O projeto do governo conservador da Hungria alcançou um novo patamar, após o premie reiterar a decisão de excluir os estudos de gênero da lista de diplomas oficiais do país.

Viktor Orban, o primeiro-ministro da húngaro e “inimigo” autodeclarado do presidente francês, Emmanuel Macron, pode ser descrito como o principal representante da direita no continente europeu.

Recentemente, seu país foi alvo de um procedimento inédito da União Europeia (UE), quando o Parlamento Europeu votou, em 12 de setembro, o artigo 7.º do Tratado do bloco, que poderá punir Budapeste por não seguir os “valores” do grupo europeu.
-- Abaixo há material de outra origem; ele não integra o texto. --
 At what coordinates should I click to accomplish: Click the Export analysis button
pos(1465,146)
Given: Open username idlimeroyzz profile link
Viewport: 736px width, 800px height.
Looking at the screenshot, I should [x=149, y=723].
Neste momento, segundo o jornal Le Monde que chega às bancas nesta quinta-feira (20), “a Hungria de Orban escolheu um novo inimigo e dá início a uma cruzada contra os estudos de gênero”.

O renomado periódico francês lembra que, em 14 de agosto, o executivo húngaro anunciou a decisão de remover “estudos de gênero” da lista de diplomas com credenciamento oficial.

A remoção dos estudos de gênero da grade escolar e acadêmica húngara será efetivada neste mês de setembro, segundo o Le Monde.